## DESCRIPTION OF THE TASK
If a line in the entries below holds the string "folder", copy it.

## RECORDS FOR THE EXERCISE
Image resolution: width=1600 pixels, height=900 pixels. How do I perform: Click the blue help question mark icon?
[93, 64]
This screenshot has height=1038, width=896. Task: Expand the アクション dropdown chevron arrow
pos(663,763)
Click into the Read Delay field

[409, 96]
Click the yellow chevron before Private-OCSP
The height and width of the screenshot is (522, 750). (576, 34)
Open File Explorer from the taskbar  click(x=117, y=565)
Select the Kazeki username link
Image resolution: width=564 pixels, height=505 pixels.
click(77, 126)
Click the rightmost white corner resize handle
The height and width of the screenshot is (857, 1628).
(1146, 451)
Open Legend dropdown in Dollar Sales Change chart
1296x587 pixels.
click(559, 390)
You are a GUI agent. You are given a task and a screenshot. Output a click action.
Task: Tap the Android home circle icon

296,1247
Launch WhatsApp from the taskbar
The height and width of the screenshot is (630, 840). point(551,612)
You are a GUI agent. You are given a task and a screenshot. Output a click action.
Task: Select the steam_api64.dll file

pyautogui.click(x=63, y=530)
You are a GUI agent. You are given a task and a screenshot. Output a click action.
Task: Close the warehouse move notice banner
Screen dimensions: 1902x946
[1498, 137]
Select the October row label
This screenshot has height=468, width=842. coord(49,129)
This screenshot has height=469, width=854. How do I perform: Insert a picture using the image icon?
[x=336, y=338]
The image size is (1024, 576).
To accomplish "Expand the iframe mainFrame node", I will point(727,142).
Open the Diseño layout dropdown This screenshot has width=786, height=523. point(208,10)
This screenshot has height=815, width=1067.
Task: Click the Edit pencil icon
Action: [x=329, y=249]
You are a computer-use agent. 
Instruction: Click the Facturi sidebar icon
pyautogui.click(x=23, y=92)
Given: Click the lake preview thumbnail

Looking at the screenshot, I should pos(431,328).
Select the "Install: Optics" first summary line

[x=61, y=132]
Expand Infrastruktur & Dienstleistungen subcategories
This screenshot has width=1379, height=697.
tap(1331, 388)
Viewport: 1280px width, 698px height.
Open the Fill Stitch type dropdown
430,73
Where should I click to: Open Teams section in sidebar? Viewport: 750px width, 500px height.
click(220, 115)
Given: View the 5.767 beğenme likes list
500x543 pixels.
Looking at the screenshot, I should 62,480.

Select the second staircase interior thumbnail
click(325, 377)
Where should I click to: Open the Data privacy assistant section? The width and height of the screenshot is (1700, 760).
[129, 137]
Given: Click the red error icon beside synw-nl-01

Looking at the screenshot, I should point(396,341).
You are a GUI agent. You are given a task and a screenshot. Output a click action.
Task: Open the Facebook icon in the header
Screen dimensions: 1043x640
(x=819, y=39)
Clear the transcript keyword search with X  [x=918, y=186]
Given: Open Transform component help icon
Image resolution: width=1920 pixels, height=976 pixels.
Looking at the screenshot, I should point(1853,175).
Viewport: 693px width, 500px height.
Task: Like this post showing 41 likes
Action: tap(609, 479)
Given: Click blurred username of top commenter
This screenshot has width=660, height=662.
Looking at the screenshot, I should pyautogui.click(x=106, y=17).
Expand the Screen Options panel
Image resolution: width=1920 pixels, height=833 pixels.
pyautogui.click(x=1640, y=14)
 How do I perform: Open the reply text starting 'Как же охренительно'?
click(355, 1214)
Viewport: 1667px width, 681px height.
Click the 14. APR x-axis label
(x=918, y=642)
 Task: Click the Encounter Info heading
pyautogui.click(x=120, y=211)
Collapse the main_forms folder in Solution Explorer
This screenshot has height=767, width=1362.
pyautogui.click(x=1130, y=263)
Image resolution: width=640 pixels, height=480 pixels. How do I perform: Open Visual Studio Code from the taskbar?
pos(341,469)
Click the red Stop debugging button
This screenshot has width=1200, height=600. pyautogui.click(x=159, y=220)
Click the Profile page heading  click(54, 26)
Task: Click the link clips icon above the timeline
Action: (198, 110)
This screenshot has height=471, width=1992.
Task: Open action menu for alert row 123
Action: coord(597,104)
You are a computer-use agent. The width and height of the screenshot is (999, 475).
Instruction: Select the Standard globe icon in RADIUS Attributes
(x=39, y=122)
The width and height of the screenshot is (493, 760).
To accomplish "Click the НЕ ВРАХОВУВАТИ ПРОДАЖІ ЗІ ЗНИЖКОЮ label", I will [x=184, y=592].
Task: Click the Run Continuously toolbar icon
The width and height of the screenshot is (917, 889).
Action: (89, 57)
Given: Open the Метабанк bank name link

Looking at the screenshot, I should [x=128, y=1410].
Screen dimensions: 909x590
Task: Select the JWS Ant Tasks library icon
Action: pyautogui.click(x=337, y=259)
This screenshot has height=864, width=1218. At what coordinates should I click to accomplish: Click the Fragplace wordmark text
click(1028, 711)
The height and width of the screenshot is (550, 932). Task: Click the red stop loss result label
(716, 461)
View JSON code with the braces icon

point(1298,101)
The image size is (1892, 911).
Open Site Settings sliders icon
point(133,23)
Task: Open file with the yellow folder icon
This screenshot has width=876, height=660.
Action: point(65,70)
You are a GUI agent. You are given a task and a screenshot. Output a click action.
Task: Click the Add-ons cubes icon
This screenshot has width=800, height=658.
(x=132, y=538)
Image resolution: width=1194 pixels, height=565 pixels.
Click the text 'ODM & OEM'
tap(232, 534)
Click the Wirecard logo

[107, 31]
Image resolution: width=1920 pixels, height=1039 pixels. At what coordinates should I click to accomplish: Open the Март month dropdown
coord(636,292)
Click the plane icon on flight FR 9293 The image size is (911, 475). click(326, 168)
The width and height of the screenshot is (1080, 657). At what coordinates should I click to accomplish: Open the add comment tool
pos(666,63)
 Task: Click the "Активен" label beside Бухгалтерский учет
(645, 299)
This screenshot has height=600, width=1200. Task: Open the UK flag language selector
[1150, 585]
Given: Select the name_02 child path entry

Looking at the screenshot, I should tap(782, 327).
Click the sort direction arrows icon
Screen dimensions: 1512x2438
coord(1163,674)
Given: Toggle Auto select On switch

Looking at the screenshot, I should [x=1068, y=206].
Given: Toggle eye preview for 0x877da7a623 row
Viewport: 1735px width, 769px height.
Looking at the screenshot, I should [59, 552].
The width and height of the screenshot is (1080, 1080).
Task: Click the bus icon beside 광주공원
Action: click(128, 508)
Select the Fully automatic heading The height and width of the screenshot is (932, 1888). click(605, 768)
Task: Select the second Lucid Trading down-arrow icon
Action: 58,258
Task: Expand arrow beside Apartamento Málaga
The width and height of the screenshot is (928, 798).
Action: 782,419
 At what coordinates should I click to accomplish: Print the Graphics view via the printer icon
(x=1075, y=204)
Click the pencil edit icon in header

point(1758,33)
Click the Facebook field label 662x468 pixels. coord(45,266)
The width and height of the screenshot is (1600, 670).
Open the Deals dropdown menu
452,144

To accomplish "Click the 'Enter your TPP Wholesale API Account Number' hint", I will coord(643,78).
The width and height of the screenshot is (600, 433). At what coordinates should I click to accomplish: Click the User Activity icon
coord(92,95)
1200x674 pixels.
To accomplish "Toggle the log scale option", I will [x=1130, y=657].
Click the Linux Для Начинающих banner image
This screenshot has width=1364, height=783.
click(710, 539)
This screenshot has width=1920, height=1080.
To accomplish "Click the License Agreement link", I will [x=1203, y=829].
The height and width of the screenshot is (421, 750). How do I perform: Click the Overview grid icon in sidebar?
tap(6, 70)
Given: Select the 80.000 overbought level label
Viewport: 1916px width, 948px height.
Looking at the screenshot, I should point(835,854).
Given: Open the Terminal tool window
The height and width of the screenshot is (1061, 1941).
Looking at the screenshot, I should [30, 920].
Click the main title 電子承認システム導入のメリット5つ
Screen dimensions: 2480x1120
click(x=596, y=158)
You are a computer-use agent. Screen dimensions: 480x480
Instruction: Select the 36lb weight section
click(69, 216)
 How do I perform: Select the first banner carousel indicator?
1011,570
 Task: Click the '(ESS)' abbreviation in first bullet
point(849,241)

## SOLUTION FOR THIS TASK
Collapse the main_forms folder in Solution Explorer
Task: Open file with the yellow folder icon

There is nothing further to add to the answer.